■ TAREFA CURTA 1 ■
Responda com base na reportagem sobre a situação fiscal dos municípios:
(a) Em que ano começou a série histórica do IFGF?
(b) Qual percentual das prefeituras descumpre a Lei de Responsabilidade Fiscal, segundo a pesquisa?
(c) Quantas cidades tiveram as contas analisadas pela Firjan?
■ TAREFA CURTA 2 ■
Reescreva a parte da reportagem entre "Vinicius Neder" e "as contas públicas.", inclusive, substituindo "levantamento" por "estudo".

==== TRECHO DO DOCUMENTO

Descalabro fiscal atinge 8 em cada 10 municípios do País

Roberta Pennafort

Vinicius Neder

 

Oito em cada dez municípios brasileiros estão em situação fiscal difícil ou crítica, mostra levantamento da Federação das Indústrias do Rio de Janeiro (Firjan) divulgado ontem. O Índice Firjan de Gestão Fiscal (IFGF) 2013, que leva em conta itens como investimentos e capacidade de geração própria de receita, teve o pior resultado desde o início da série histórica, em 2006. A queda em relação a 2012 foi de 10,5%, a maior desde 2009, quando a crise internacional de 2008 abalou as contas públicas.

O grande vilão da gestão das prefeituras é o gasto com pessoal. Segundo a pesquisa, 15,2% delas descumprem a Lei de Responsabilidade Fiscal (LRF) e usam mais do que 60% das receitas com a folha de pagamento do funcionalismo municipal.

A Firjan analisou as contas de 5.243 das 5.570 cidades do País - 324 não forneceram informações confiáveis; uma foi criada em 2013, mas não prestou contas porque seu primeiro prefeito foi cassado; e duas (Brasília e Fernando de Noronha) não têm prefeituras. Os dados são de 2013, e o cenário deve ter piorado ainda mais em 2014, ano de forte deterioração das finanças públicas. "O problema fiscal brasileiro, que vimos em âmbito federal em 2014, é também um problema municipal", disse o gerente de Estudos Econômicos da Firjan, Guilherme Mercês.

========
==== ENTRADAS DE DADOS

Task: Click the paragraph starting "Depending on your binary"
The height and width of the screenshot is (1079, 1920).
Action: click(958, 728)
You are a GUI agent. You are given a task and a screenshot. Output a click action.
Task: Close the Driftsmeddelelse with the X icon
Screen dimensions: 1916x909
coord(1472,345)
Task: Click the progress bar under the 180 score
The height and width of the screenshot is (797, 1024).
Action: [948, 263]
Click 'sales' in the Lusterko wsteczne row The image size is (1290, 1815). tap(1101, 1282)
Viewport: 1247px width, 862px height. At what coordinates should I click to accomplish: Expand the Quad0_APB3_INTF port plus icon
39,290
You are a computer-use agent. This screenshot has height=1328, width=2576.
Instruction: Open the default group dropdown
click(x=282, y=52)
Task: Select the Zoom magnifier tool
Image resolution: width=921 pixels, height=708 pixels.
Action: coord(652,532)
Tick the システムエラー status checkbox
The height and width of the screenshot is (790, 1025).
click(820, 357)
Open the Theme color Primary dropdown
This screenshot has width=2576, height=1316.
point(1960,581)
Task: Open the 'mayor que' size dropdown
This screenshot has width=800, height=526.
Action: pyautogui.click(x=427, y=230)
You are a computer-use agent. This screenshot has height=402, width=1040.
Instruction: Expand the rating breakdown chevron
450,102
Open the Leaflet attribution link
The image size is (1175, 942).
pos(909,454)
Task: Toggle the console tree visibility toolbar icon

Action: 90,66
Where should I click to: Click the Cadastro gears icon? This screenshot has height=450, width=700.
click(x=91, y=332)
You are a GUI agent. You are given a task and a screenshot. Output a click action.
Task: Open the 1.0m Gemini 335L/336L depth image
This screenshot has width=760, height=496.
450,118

========

■ SOLUÇÃO DO EXERCÍCIO 1 ■
(a) Em 2006.
(b) 15,2%.
(c) 5.243 das 5.570 cidades do País.

■ SOLUÇÃO DO EXERCÍCIO 2 ■
Vinicius Neder

 

Oito em cada dez municípios brasileiros estão em situação fiscal difícil ou crítica, mostra estudo da Federação das Indústrias do Rio de Janeiro (Firjan) divulgado ontem. O Índice Firjan de Gestão Fiscal (IFGF) 2013, que leva em conta itens como investimentos e capacidade de geração própria de receita, teve o pior resultado desde o início da série histórica, em 2006. A queda em relação a 2012 foi de 10,5%, a maior desde 2009, quando a crise internacional de 2008 abalou as contas públicas.